Uma ex-colega minha ainda tinha acesso ao prédio dois anos depois de ela ter saído. Ninguém desativou — o crachá continuou abrindo a porta porque ninguém pediu para ele verificar de novo.

Ninguém revogou o acesso dela, exatamente. Ninguém rechecou também. O sistema que decidiu que ela “pertencia” ali tomou essa decisão uma vez, na contratação, e confiou para sempre na própria resposta — o crachá não sabe que ela saiu a menos que alguém o informe, e informar acabou sendo uma etapa separada e “dispensável” em relação a simplesmente desligá-la. Passei a chamar isso de crachá congelado: uma aprovação que nunca expira não é realmente uma aprovação; é um instantâneo confundido com um fato contínuo.

Na prática, reguladores exigem o oposto. Regras de conformidade pedem re-verificação orientada por eventos sempre que o status de um cliente muda — uma nova designação de sanções, um alerta de PEP, mídia adversa. O que o histórico de fiscalização conta é outra história: US$ 1,23 bilhão em multas de AML e KYC apenas no primeiro semestre de 2025, acima de 417% ano a ano, contra grandes bolsas globais, por exatamente esse padrão — verificações sólidas na entrada, checagens fracas ou ausentes depois.

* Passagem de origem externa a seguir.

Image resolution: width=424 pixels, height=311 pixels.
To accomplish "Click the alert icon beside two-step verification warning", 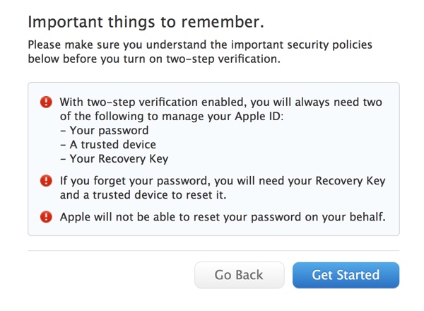I will (47, 102).
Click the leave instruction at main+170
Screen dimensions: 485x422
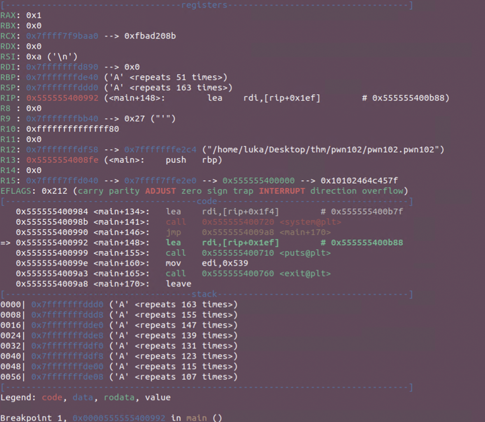click(179, 284)
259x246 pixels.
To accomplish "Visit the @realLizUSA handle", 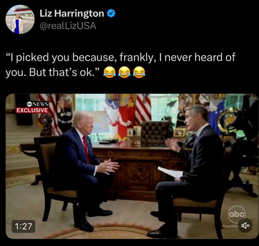I will pyautogui.click(x=68, y=26).
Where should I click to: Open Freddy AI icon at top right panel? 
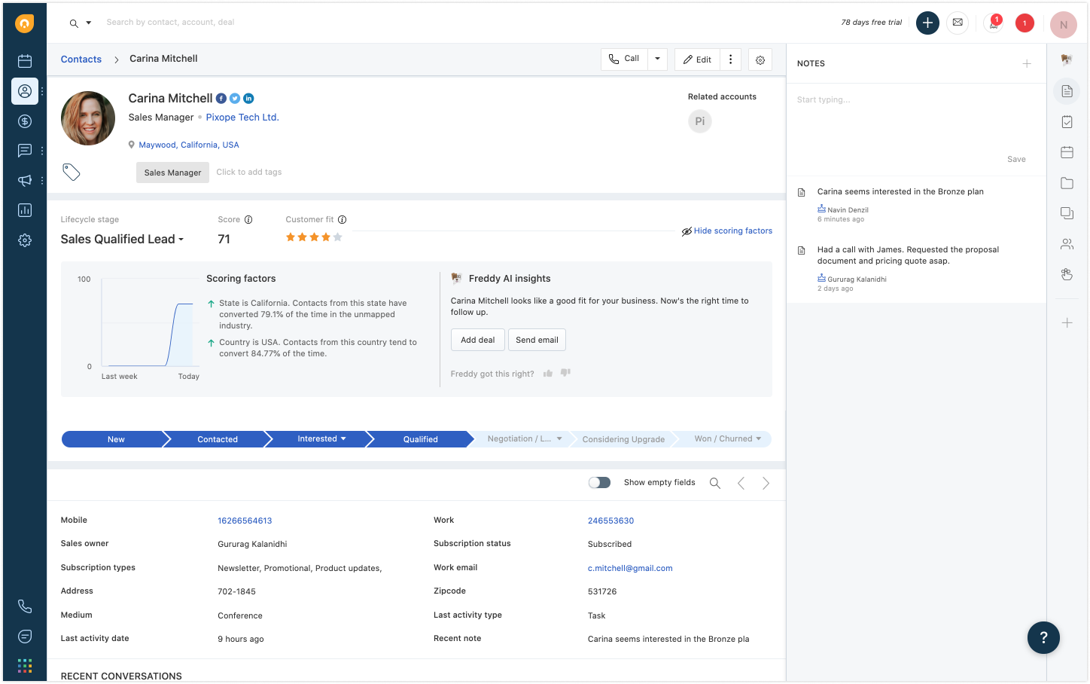[x=1067, y=59]
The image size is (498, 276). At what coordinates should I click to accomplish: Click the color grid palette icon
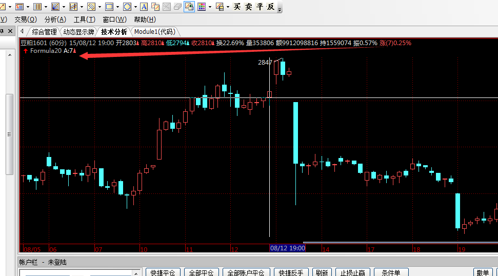[202, 7]
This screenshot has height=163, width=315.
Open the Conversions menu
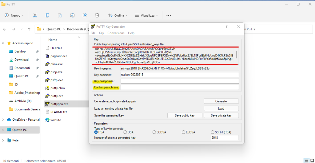[116, 33]
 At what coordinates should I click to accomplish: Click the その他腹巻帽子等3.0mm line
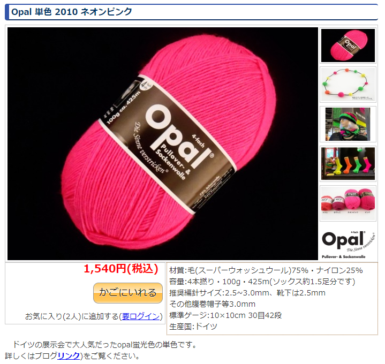click(x=213, y=304)
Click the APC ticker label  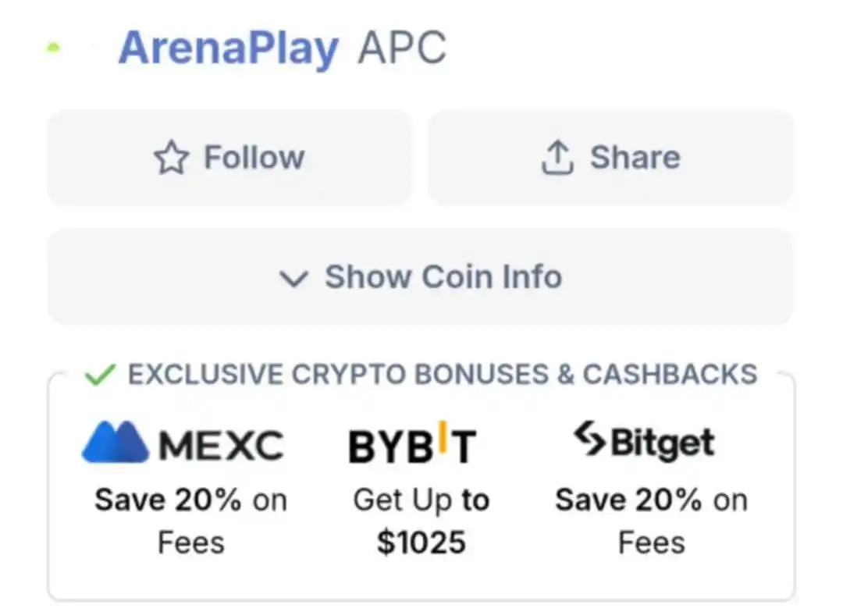coord(403,48)
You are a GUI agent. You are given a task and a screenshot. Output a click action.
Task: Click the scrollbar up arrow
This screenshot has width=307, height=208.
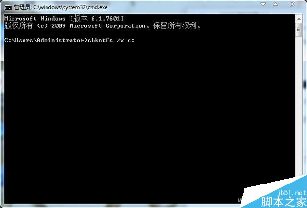(299, 19)
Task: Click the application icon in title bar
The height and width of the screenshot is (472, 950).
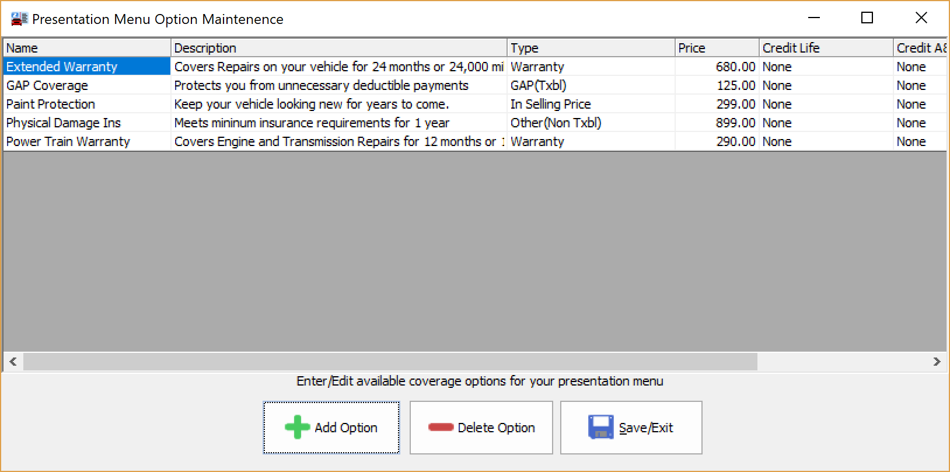Action: 19,19
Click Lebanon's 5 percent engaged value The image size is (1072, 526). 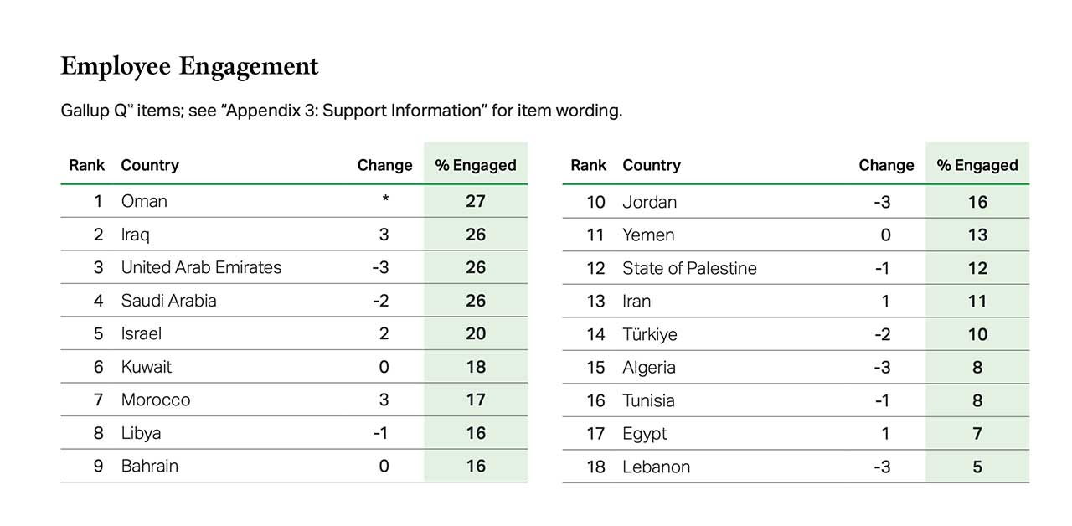[977, 467]
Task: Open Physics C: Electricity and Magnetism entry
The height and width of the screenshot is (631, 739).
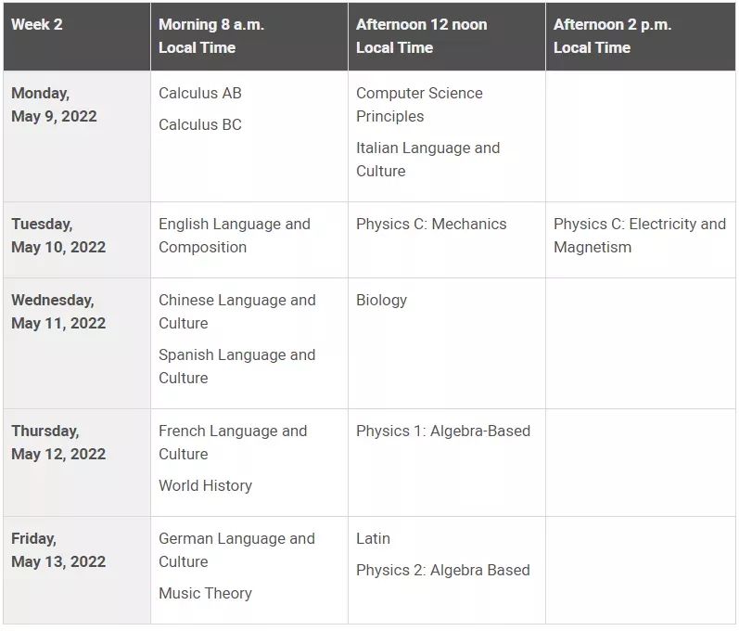Action: click(x=639, y=236)
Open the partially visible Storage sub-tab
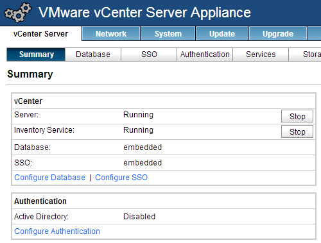 coord(305,54)
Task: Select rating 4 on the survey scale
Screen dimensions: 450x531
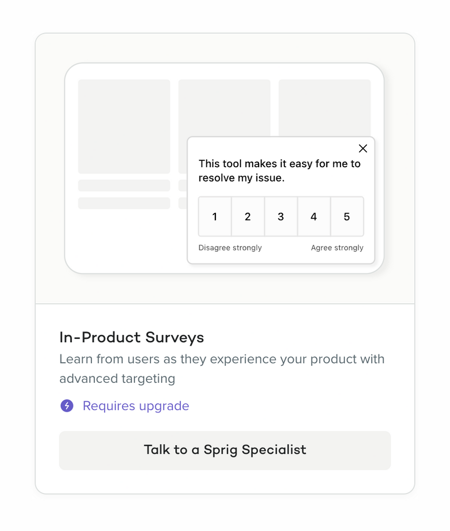Action: point(314,217)
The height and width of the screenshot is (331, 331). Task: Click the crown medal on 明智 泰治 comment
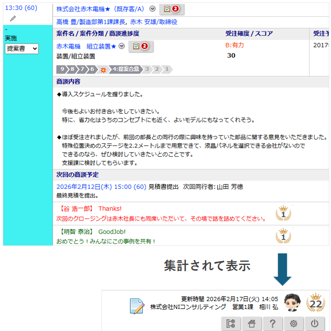tap(283, 236)
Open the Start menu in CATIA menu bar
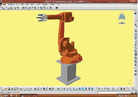 pyautogui.click(x=4, y=4)
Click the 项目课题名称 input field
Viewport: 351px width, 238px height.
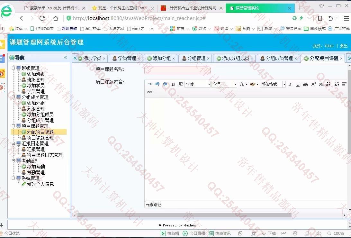coord(177,70)
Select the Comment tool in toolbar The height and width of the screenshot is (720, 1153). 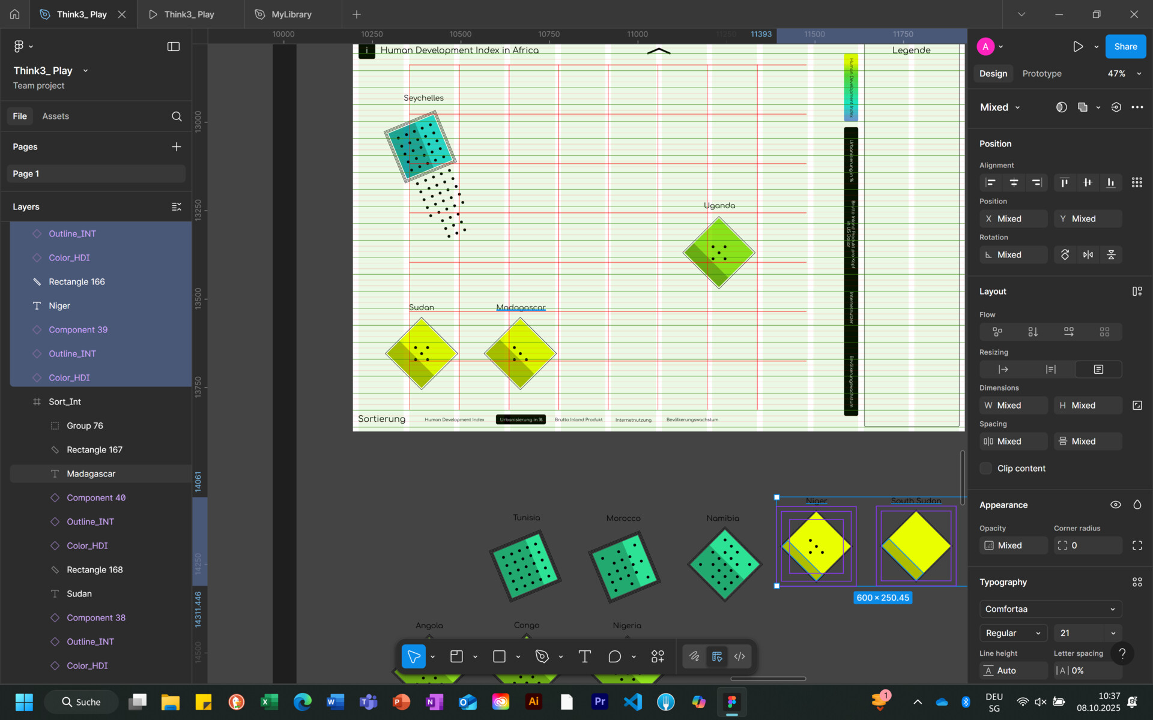614,656
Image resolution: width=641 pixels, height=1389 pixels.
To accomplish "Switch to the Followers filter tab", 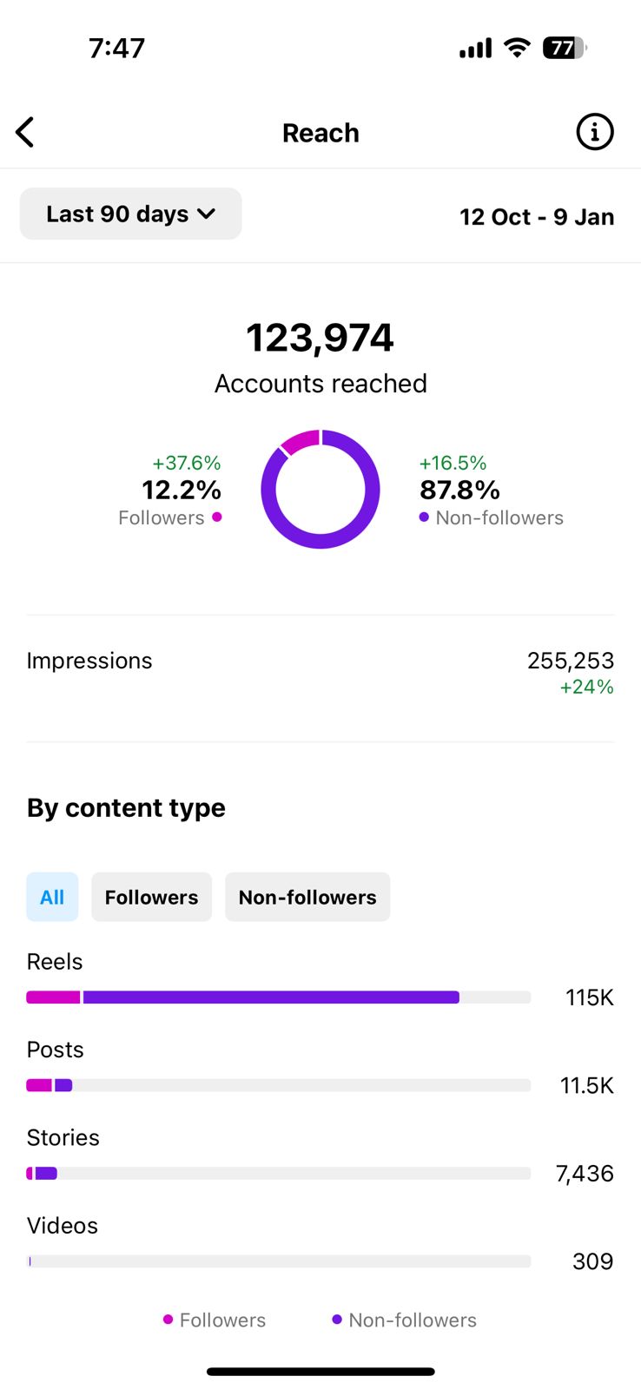I will click(151, 897).
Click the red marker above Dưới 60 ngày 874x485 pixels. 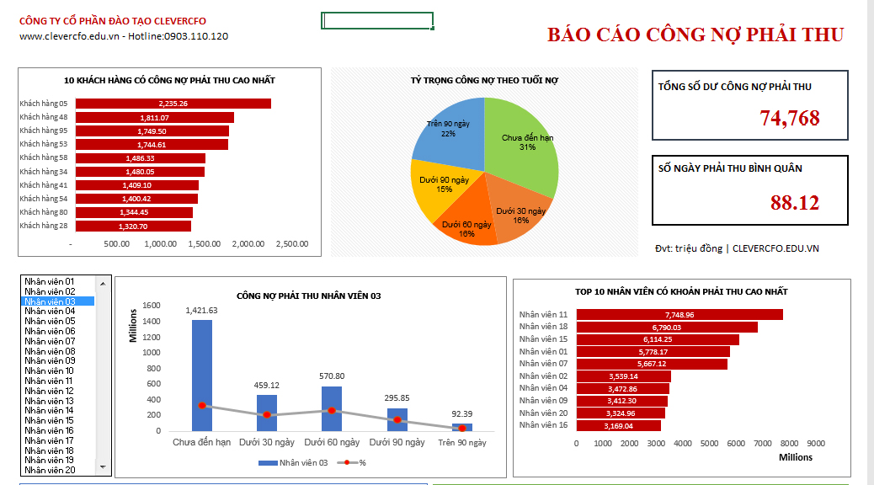(x=332, y=410)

O modelo de Credential Verificável da Newton trata identidade como parte da mesma avaliação de política que governa cada transação, não como uma porta separada que você atravessa uma vez e nunca mais revisita. Um desenvolvedor registra dados de KYC com escopo em um domínio de identidade, e cada transação é verificada contra o que estiver atualmente em arquivo — não contra um sinalizador em cache de “verificado” do dia do cadastro. A checagem roda ao vivo, toda vez, em vez de rodar uma vez e ser confiada para sempre.

O que eu não sei é quão rápido os dados subjacentes são atualizados quando o status real de alguém muda. A Newton verifica ao vivo contra o que está registrado, em toda transação — mas se uma designação de sanções acontece antes de alguém atualizar o registro por trás dela, uma checagem ao vivo contra dados desatualizados ainda passa. A checagem ao vivo corrige quando o sistema pergunta. Ela não corrige o quão atual é a resposta.
Não sei se o crachá da minha antiga colega ainda funciona. Eu prefiro uma porta que pergunta toda vez do que uma que só perguntou uma vez.